5 min read
AWS - IAM: STS Get-Caller-Identity from the AWS CLI
Description
This query detects when aws sts get-caller-identity is executed from the AWS CLI.
This activity can be suspicious if your users typically do not use the CLI, but may be legitimate when performed by authorized administrators or automation processes.

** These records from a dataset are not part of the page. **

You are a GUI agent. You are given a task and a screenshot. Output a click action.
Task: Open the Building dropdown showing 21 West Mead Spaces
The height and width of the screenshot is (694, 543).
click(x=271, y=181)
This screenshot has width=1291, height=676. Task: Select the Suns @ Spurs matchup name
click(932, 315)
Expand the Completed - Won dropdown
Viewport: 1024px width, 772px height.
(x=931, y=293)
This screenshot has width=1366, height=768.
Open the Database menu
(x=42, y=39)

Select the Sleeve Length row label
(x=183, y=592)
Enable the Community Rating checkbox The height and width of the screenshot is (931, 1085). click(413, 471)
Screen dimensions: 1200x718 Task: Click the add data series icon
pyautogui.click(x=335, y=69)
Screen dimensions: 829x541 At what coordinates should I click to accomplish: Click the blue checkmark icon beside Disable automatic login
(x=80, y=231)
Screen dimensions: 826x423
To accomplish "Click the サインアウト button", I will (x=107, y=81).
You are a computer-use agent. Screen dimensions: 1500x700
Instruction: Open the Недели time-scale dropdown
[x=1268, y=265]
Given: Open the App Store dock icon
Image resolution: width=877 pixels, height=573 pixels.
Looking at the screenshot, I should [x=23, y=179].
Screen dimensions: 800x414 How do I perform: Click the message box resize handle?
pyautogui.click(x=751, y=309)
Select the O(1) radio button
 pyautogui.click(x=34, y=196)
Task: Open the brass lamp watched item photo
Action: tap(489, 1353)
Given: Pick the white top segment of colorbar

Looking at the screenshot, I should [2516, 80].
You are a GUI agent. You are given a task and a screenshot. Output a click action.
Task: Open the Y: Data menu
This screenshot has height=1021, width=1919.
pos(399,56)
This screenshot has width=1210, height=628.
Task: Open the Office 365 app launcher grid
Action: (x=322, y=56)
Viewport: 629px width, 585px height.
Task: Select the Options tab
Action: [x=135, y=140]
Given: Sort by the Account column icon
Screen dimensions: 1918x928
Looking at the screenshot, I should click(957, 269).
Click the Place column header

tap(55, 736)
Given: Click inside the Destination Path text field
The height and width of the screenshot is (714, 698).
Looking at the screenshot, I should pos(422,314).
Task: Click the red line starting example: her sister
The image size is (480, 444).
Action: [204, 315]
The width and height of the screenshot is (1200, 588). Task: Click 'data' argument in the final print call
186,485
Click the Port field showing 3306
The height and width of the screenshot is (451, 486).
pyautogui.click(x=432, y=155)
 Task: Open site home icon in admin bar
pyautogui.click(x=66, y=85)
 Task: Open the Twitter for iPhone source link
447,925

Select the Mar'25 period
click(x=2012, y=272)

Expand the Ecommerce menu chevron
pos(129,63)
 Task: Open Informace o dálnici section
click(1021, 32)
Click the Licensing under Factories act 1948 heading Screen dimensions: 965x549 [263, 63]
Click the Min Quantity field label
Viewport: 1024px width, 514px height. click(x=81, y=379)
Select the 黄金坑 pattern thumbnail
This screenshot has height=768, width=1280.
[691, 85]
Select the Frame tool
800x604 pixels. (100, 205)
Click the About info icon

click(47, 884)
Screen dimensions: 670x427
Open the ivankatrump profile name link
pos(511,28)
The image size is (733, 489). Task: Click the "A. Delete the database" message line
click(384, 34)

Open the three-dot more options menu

Ensure the request comes from a trusted entity.
Query
AWSCloudTrail
| where EventName == "GetCallerIdentity"
| where UserAgent contains "cli"
| project TimeGenerated, EventName, UserIdentityArn, UserIdentityAccessKeyId, SourceIpAddress, UserAgent
MITRE ATT&CK
| ID | Technique | Tactic |
|---|---|---|
| T1528 | Steal Application Access Token | Credential Access |
| T1552 | Unsecured Credentials | Credential Access |
Analytic Rule
Notes
False Positives
- Legitimate CLI usage by authorized administrators
- Automation scripts and CI/CD pipelines
- Cloud management tools using AWS CLI
Enrichment
- Correlate SourceIpAddress with known locations/networks
- Check if UserIdentityArn matches approved admin accounts
- Verify if AccessKeyId is assigned to authorized service accounts
Response Actions
- Investigate unusual source IPs or unauthorized users
- Rotate compromised access keys immediately
- Review CloudTrail for additional suspicious activity from same source
- Check for lateral movement using the identified credentials
Tracking specific AccessKeyIds allows for precise identification of compromised credentials. Consider creating a baseline of expected CLI usage patterns.